Eva Robin’s: “Se ho fatto l’amore con Vittorio Sgarbi? E’ uno dei pochi che lo dice”

di Gianluca Pace
Pubblicato il 26 febbraio 2019 10:17 | Ultimo aggiornamento: 26 febbraio 2019 10:17
Eva Robin's: "Se ho fatto l'amore con Vittorio Sgarbi? E' uno dei pochi che lo dice"

Eva Robin’s: “Se ho fatto l’amore con Vittorio Sgarbi? E’ uno dei pochi che lo dice”

ROMA – Intervistata da “Radio Due”, ospite del programma “I Lunatici”, la trans Eva Robin’s, nome d’arte di Roberto Maurizio Coatti, svela: “Se è vero che io e Sgarbi abbiamo fatto l’amore? Questo è quello che dice sempre lui. E’ uno dei pochi che lo dice. Tutti gli altri invece buttano il sasso e nascondono la mano. Se mi sono pentita? No, sono incontri fondamentali in un certo senso. La prima volta che ho incontrato uno Sgarbi era la sorella. Mi aveva proposto di fare un libro. Poi dopo ho conosciuto lui…”.

“Chi Eva Robins oggi? Non è più quel cucciolo che cercava di farsi forza e che era in realtà lo scudo di Roberto. Oggi sono più matura, più schermata. Vivo un periodo piacevole. L’ambiguità? E’ stata per me un’arma a doppio taglio, magari per alcuni passaggi in prima serata. E poi non mi ritengo ambigua. Io ho sempre spiattellato tutto, anche oltre. La stampa è stata ambigua, quando scriveva che io ero un ermafrodito. Le uniche labbra che ho sono quelle delle mia bocca. La mia carriera è nata grazie a Roberto Granata”.

“Mi fotografò – racconta – durante una vacanza in Sardegna, stampò le foto in formato grande e le portò nei salotti in cui era invitato. Erano mie foto in cui ero ritratta completamente nuda. Il periodo più brutto in assoluto è stato quello in cui ho fatto l’esperienza con Boncompagni. Lui era un grande, ma io non ero pronta per tutta quella esposizione. Uomo o donna, donna o uomo, la stampa scriveva sempre cose velenose, non riuscivo a dormire, l’ho vissuto malissimo. E’ stato il massimo periodo di esposizione artistica, ma il più brutto della mia carriera. Il programma naufragò, anche per mio volere, ma a quel punto è nata una nuova vita. Molestie? Con grande rimpianto non ne ho mai subite”.
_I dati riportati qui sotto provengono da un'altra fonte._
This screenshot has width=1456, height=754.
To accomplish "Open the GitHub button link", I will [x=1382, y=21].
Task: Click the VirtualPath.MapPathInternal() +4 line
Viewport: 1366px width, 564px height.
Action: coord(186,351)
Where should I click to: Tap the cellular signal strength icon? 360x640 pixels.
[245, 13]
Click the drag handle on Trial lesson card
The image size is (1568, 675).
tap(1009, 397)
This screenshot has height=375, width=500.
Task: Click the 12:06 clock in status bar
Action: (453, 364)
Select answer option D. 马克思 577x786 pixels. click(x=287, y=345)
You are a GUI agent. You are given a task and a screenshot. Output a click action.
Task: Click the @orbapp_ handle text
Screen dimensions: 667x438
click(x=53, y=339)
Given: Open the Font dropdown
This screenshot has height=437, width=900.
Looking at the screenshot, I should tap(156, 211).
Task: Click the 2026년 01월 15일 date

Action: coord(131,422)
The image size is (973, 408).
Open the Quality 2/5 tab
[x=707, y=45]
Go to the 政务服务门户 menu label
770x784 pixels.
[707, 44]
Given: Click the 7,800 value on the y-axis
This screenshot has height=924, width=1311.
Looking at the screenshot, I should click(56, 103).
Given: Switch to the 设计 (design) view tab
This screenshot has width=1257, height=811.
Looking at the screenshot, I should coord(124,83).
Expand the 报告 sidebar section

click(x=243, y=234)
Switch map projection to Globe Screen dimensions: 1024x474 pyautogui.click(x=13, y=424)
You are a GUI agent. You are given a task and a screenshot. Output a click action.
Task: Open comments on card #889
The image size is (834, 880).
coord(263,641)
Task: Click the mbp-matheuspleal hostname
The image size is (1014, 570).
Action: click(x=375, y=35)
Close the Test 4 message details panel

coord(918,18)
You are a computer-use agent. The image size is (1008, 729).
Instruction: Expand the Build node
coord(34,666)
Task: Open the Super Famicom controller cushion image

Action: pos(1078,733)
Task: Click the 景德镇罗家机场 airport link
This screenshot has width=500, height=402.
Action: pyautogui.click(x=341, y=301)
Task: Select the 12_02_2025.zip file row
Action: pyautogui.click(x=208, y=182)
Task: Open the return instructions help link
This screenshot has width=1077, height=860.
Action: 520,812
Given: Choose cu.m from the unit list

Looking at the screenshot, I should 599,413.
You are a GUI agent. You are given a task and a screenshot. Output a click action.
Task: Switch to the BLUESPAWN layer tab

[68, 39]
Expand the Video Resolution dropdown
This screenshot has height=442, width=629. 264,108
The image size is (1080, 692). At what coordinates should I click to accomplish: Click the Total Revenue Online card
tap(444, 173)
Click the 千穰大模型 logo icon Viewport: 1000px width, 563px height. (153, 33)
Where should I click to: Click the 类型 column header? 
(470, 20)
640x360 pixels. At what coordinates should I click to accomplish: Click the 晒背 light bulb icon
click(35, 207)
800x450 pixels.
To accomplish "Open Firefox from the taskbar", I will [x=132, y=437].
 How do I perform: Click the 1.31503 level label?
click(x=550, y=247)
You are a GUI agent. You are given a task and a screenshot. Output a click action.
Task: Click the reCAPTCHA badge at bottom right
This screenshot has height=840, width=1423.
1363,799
Sul periodo di lavoro con Antonio Ricci: “E’ stata una grande palestra, mi ha fortificata, abituata all’esposizione, ai successi e agli insuccessi. Mi ricordo quando fu censurata Matrioska, rimanemmo tutti congelati a Milano in attesa che il programma riprendesse. E poi riprese con il nome di Araba Fenice”. Eva Robin’s ha lavorato anche con Moana Pozzi: “Ci siamo trovate quando lavoravamo entrambe con Antonio Ricci in Matrioska. Ho avuto la fortuna di vederla nuda in studio. Lei passeggiava nuda e suonava una chitarra. Me la ricordo quando si spogliò in sartoria per la prova costume, in lei ho visto la femmina, una dea, una grande lavoratrice e una persona molto molto educata”.